Burt Sonenstein, a resident, said neighbors of the property have not been invited to meetings with the developer or the city, nor have they been briefed about the value of the wetlands. “I also feel that the environmental damage is incalculable,” he said.
Council President Jack Burrell was presented with a petition against the development containing 113 signatures.
Also against filling in the wetlands are two environmental groups, Mobile Baykeeper and the Weeks Bay Foundation.
“I understand that you have to consider lawsuits [and] consider the tax dollars of the citizens of Fairhope,” said Cade Kistler, program director for Baykeeper. “But I also understand that it’s going to be critical to protect those wetlands, and that Fairhope is in a very strong position based on the ordinances that are in place.”
Yael Girard, executive director of Weeks Bay Foundation, said the 21-member board of directors for the foundation had unanimously voted to oppose any attempt to fill in the wetlands.

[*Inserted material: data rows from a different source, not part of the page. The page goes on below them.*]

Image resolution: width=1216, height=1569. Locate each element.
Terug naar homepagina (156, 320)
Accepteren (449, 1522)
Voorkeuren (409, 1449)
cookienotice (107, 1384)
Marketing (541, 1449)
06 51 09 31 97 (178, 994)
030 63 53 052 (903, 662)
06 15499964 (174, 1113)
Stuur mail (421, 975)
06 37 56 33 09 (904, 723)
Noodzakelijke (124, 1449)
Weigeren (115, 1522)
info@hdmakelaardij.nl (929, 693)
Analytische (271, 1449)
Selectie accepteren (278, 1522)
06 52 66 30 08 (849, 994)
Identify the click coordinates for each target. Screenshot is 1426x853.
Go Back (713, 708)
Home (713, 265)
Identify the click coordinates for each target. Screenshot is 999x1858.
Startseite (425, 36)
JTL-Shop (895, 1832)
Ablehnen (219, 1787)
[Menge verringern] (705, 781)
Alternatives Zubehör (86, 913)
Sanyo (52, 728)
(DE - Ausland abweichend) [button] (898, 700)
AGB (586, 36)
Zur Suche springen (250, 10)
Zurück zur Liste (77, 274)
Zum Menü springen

Whatever was discussed in the closed executive session, Burrell told the crowd ahead of time no action would be taken that night. Under Alabama’s open meetings law, government bodies may not reach decisions in closed session and must come into open session for any vote on what was discussed.
Baldwin County Circuit Court records show that on Monday, April 17, Circuit Judge Joseph Norton granted a motion by Breland and Breland Corp. to continue the case and set trial for the Sept. 5-15 term of court.